▸ **WORK REQUIRED**
Scan the entries below for "will" and copy each line that holds it.

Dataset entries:
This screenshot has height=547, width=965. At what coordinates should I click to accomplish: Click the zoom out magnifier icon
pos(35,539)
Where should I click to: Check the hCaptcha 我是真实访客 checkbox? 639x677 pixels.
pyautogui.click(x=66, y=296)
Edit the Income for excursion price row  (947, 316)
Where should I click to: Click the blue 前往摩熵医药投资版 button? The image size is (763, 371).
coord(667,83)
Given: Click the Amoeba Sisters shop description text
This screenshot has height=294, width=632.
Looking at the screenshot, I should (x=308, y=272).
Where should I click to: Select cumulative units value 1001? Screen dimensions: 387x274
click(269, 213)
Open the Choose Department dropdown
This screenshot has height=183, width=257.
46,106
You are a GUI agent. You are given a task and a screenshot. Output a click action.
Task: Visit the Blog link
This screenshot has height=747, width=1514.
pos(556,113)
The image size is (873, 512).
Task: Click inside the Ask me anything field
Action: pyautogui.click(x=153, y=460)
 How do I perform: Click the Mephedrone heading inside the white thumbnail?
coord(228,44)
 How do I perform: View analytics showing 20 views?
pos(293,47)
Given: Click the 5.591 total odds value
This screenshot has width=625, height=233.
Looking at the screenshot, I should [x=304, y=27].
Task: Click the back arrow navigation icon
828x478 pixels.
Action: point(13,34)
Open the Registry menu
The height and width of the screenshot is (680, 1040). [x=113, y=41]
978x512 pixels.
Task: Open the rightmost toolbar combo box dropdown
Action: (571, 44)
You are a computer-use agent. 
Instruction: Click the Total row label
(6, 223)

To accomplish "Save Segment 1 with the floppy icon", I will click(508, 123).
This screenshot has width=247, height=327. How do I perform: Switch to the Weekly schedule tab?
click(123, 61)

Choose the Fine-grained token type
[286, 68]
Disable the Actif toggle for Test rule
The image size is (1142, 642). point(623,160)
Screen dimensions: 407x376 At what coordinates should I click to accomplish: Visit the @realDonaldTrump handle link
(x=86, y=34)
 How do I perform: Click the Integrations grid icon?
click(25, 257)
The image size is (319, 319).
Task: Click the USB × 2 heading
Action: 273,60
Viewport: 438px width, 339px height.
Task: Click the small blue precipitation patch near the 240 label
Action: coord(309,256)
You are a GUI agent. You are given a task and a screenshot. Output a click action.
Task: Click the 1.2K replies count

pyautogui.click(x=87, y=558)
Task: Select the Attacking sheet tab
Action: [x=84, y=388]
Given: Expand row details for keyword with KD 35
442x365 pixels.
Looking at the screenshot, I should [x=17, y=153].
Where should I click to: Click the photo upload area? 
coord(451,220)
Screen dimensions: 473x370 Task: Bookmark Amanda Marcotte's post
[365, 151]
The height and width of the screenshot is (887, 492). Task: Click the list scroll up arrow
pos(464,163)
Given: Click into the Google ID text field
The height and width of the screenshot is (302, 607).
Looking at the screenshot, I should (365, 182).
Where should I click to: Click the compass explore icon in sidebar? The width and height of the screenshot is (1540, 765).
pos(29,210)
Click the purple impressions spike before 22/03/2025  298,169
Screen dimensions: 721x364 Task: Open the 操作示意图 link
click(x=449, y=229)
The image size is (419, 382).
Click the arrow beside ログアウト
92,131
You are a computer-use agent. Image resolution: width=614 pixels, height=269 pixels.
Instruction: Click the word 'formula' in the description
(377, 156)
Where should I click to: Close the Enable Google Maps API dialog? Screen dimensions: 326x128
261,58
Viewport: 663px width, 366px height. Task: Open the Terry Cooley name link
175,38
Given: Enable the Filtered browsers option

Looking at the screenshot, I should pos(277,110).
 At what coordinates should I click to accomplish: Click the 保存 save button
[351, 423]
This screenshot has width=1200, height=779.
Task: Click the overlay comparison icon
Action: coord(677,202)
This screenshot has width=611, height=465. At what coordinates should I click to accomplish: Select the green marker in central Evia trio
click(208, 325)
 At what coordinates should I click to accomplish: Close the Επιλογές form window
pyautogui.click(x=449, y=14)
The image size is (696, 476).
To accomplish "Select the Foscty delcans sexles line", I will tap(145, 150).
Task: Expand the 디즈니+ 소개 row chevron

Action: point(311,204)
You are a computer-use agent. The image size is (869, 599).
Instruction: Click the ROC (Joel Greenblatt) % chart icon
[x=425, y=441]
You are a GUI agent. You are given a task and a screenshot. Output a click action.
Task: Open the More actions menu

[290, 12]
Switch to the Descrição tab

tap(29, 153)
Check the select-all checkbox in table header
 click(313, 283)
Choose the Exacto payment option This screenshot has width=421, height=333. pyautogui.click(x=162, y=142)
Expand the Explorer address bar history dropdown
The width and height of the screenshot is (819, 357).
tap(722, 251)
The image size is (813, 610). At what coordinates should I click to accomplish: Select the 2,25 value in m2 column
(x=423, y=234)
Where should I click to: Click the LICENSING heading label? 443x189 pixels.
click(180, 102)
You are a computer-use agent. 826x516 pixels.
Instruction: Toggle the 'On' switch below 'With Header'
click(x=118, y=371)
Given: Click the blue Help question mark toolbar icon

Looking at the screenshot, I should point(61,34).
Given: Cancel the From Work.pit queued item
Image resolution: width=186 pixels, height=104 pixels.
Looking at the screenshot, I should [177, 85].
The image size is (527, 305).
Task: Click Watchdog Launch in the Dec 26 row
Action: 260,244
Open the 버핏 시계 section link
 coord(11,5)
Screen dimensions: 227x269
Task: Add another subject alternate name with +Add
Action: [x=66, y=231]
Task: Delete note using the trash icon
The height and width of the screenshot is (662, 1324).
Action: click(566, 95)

▸ **RESPONSE**
To accomplish "Save Segment 1 with the floppy icon", I will click(508, 123).
To accomplish "Select the Foscty delcans sexles line", I will tap(145, 150).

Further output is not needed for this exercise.